Why am I telling you all this? I don't have a clue, maybe it's the painkillers for the headache or maybe it's a deep down feeling the need to share with others who understand the woes of Man Flu.
 
Last edited:
A Colleague of mine passed a PCR Test
three days later passed an antigen test,
8 hours after that passed another Antigen test,
Quarantined in Norway for 7 days on his own and the very last PCR test to get out of quarantine he tested positive.
At first all the doctors thought it was a false positive but it wasn’t he had it.
Everyone needs to take extra care, the virus is still here & effecting life’s.
Hopefully yours is no more than a common cold & you’ll be back up and running soon.
All the very best & Good Luck
 
Just a couple of things, if you're over 50 you can now get the flu jab for free so worth doing if you're of that age or even paying for one if you're not. The benefits of chicken soup are widely known, you still can't beat getting a bird and sticking it in a pot with a few veggies and preparing it yourself over shop bought if you can unless you live in a Yiddish part of town and have a good deli nearby.
 
Just a couple of things, if you're over 50 you can now get the flu jab for free so worth doing if you're of that age or even paying for one if you're not. The benefits of chicken soup are widely known, you still can't beat getting a bird and sticking it in a pot with a few veggies and preparing it yourself over shop bought if you can unless you live in a Yiddish part of town and have a good deli nearby.
Yeah I normally do make it myself, we just did it for simplicity.
I got a good few years before I get a free flu jab.
 
I also ment to add, that I found quite a useful shaving product to help with the cold...
When your nose and top lip start to get dry with all the tissue rubbing try applying some proraso menthol pre-shave . It burns a little on the newer skin but it helps soothe the dryness and the menthol helps you breathe more easily.
Tadaaaaaaaaaaaaa!
 
I have never heard nor read this bizarre expression "knocked for six" before.
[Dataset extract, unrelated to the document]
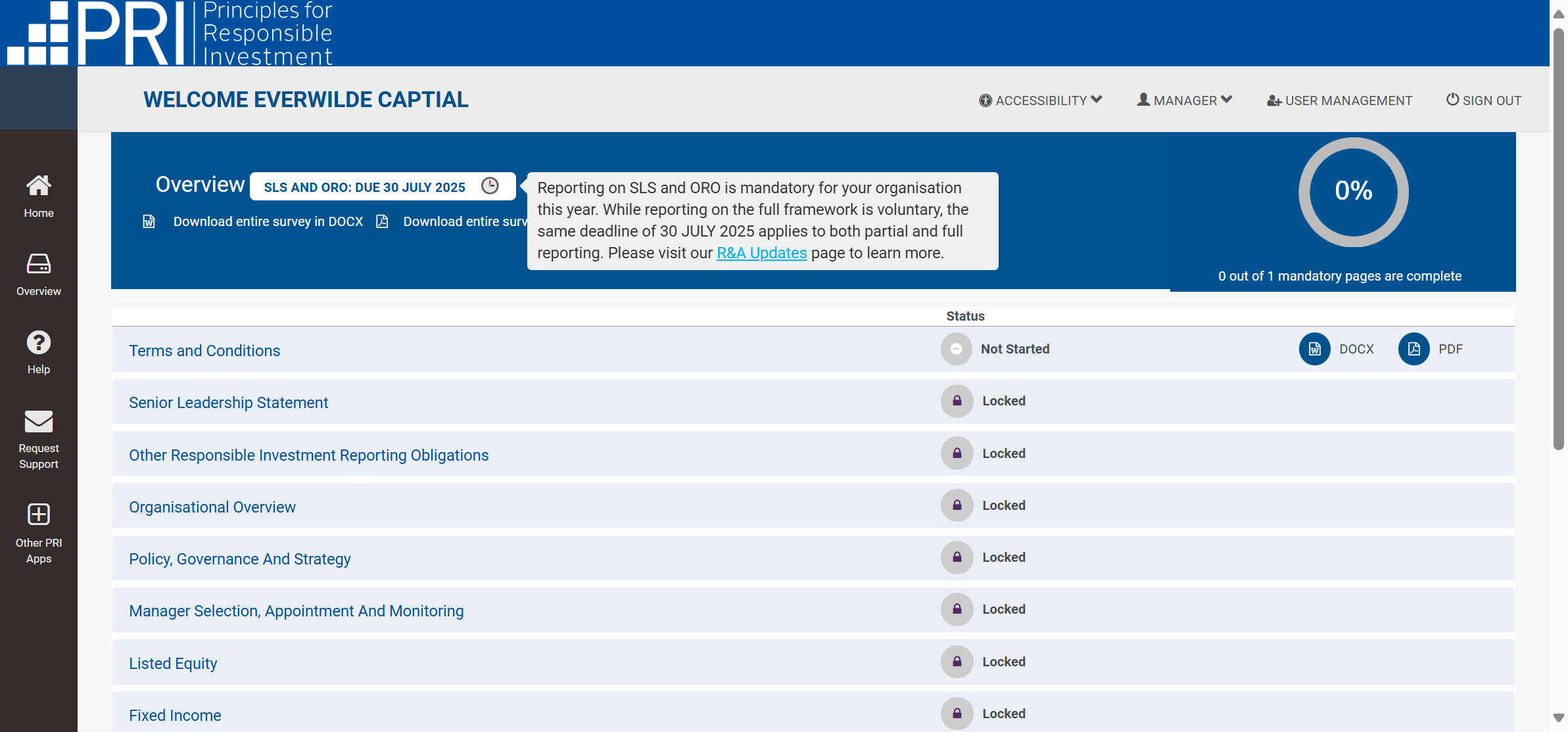Download Terms and Conditions as DOCX icon
This screenshot has height=732, width=1568.
tap(1314, 349)
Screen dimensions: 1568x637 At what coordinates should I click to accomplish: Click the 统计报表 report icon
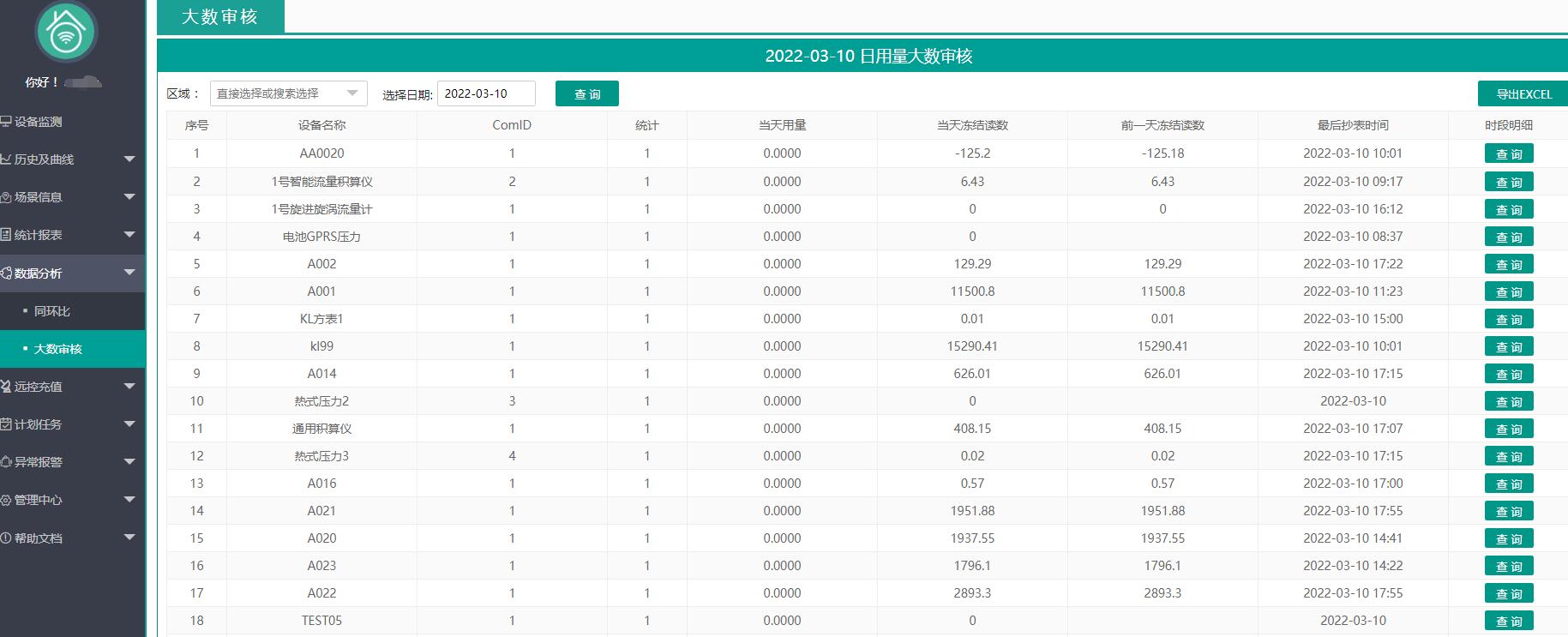click(x=6, y=235)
I had to look it up. :unsure:

Cricket. It's the bowler who is "hit for six" (so, a bad thing) when the batsman "knocks it out of the park" (which in US slang is a good thing).
 
Perhaps I'm a natural skeptic, but after removing all of the emotional rhetoric, much of the information on Covid-19 seems imprecise.
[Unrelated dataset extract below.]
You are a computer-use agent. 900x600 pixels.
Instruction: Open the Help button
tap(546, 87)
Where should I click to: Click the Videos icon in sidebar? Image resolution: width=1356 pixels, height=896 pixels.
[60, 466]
Regarding the testing - It would appear that the current testing procedures results may not be as accurate as we have been led to believe:

In https://www.fda.gov/media/134922/download, 4th pararaph under Intended Use

"Positive results are indicative of active infection with SARS-CoV-2 but do not rule out bacterial infection or co-infection with other viruses. The agent detected may not be the definite cause of disease."

Also, the US CDC withdrew the request for emergency approval of the RT-PCR testing panel.


---

I'm a bit of an old-timer, we got the smallpox vaccine, which to quote Lewis Black, "They scratched into your arm with a Coke cap," and that was about it. Polio vaccine came out in elmentary school, with a colored drop on a sugar cube. (We never did find out if we were the in control group or if we got the real stuff.) Everything else you got: measles (two kinds), chicken pox, mumps (not very common), the black plague, and eventually puberty.
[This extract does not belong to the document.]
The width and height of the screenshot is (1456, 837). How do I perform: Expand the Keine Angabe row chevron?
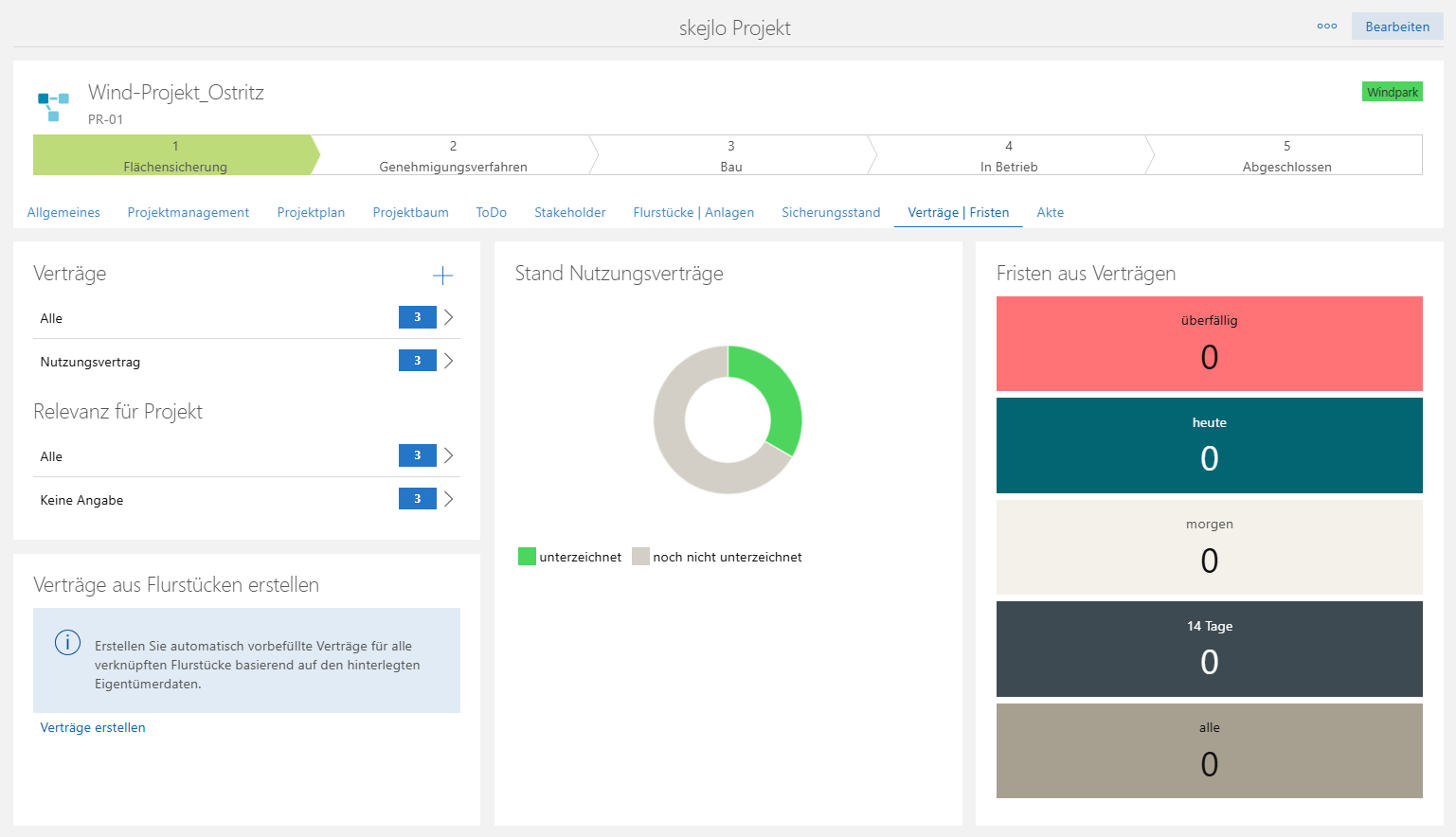click(x=449, y=499)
The first two (measles and chicken pox) you looked forward to as you got to stay home from school for a week or two, no homework, bedrest, your mother pampering you a bit. Never knew or heard of anyone dying or becoming seriously ill from the "childhood diseases." The black plague we just shook off, but puberty did lay a few low.

Vaccines existed, but they were the old style; if your were vaccinated, then you did not get the disease and hence, you could not spread it. The mRNA seems to be a little lacking.